Das zentrale Problem des Buddhismus besteht zweifellos darin, dass er zur Religion entartete. Diese unschöne Tatsache sollte skeptisch denkende Menschen aber nicht daran hindern, den Buddhismus als Philosophie kritisch wertzuschätzen. Nebenbei: Liest man Buddha philosophisch, kann man interessante Parallelen zu anderen bedeutenden Philosophen feststellen, z.B. zu dem in konfessionslosen Kreisen zu Recht hochgeschätzen Epikur. Wie Epikur wollte auch Buddha den Menschen die Angst vor dem Einfluss (vermeintlicher) Götter nehmen und den Machtanspruch religiöser Hierarchien schwächen. Wie Epikur versuchte auch Buddha einen Weg jenseits der Extreme zu etablieren. (Sicherlich wählte Epikur hierbei einen hedonistischeren Zugang, aber auch die epikureische Philosophie zielte nicht auf ein hemmungsloses Ausleben wilder Triebe, wie man später von christlicher Seite den Epikureern gegenüber gerne unterstellte, sondern auf einen bewußten "Weg der Mitte" - und das bedeute für Epikur vor allem die Überwindung von Leidenschaften, die Leiden schaffen.) (6)

Welche Schlüsse können wir nun aus unserer kurzen Beschäftigung mit Buddhismus und Buddhismuskritik ziehen? Meines Erachtens spricht vieles dafür, dass Religionskritiker Abstand davon nehmen sollten, Religionen in ihrer Gänze zu verdammen. Das heißt natürlich nicht, dass Religionen als Religionen nicht weiterhin in aller Schärfe zu kritisieren sind (ihr falscher Wahrheitssanspruch muss demaskiert werden, das säkulare Prinzip "Offenheit" an die Stelle des religiösen Prinzips "Offenbarung" treten usw.). Wir sollten dabei aber nicht übersehen, dass Religionen ungeachtet ihrer oftmals menschenverachtenden Theorie und Praxis zweifellos wichtige kulturelle Schatzkammern der Menschheit sind, in denen vieles zu finden ist, was sicherlich auch heute noch bemerkenswert ist.

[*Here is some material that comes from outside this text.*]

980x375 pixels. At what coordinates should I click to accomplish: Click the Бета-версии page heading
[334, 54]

Dies gilt selbstverständlich nicht nur für den Buddhismus, sondern auch für das Christentum. Auch in der Bibel finden sich einige Stellen, die über den gegenwärtigen Status quo des Denkens produktiv hinausweisen. (Man denke zum Beispiel an einige - freilich auf keinen Fall sämtliche! (7) - Passagen aus der sogenannten Bergpredigt (z.B. das Gebot der Feindesliebe, Mt 5,44) oder an die eindrucksvolle Geschichte vom Manna (Exodus 16,13-31), das man sammeln und verzehren, aber nicht horten konnte. (Mancher Politiker möge sich hieran vielleicht ein Beispiel nehmen...))

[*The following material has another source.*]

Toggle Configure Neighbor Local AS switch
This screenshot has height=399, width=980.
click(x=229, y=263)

Fazit: Es sollte Religionskritikern um eine dialektische Aufhebung - nicht um den Versuch einer plumpen Zerstörung - der Religion gehen, d.h. um eine Weiterführung ihrer humanen Aspekte, die bei der notwendigen Kritik ihrer inhumanen Neben- oder sagen wir besser: Hauptwirkungen nicht übersehen werden sollten. Anders formuliert: Wir brauchen nicht nur eine weltweite religiöse Abrüstung (diese ist für den Weltfrieden mindestens ebenso bedeutsam wie die militärische!), sondern auch eine weltweite religiöse Um-rüstung, eine religiöse Konversionpolitik, die darauf abzielt, das potentiell Lebensdienliche, das in jeder religiösen Tradition zu finden ist, vom Lebensfeindlichen zu trennen und in eine säkulare, auf das Menschliche beschränkte Umgebung zu verpflanzen.

Entreißen wir den Pfaffen, Mönchen und Schriftgelehrten also die halben Wahrheiten, mit deren Hilfe sie in der Vergangenheit ganze Erfolge feierten. Erst wenn dies gelungen ist, hat Religionskritik ihre Aufgabe erfüllt.

 

Anmerkungen:

(1) vgl. MIZ 1/97, S. 15 und Goldner, Colin (1994): Das Geschäft mit der Verblödung. In: Psychologie heute 7/1994

(2) Goldner, Colin (1999): Dalai Lama. Fall eines Gottkönigs. Aschaffenburg.

(3) Schneider, Ulrich (1997): Der Buddhismus. Eine Einführung. Darmstadt.

(4) Schneider 1997, S. 57

(5) Fromm, Erich/Suzuki, Daisetz/de Martinio, Richard (1971): Zen-Buddhismus und Psychoanalyse. Frankfurt/M.

(6) vgl. Epikur (1988): Philosophie der Freude. Briefe, Hauptlehrsätze, Spuchsammlung, Fragmente. Frankfurt/M.

(7) vgl. Schmidt-Salomon, Michael (1999): Erkenntnis aus Engagement. Grundlegungen zu einer Theorie der Neomoderne. Aschaffenburg, S. 226f.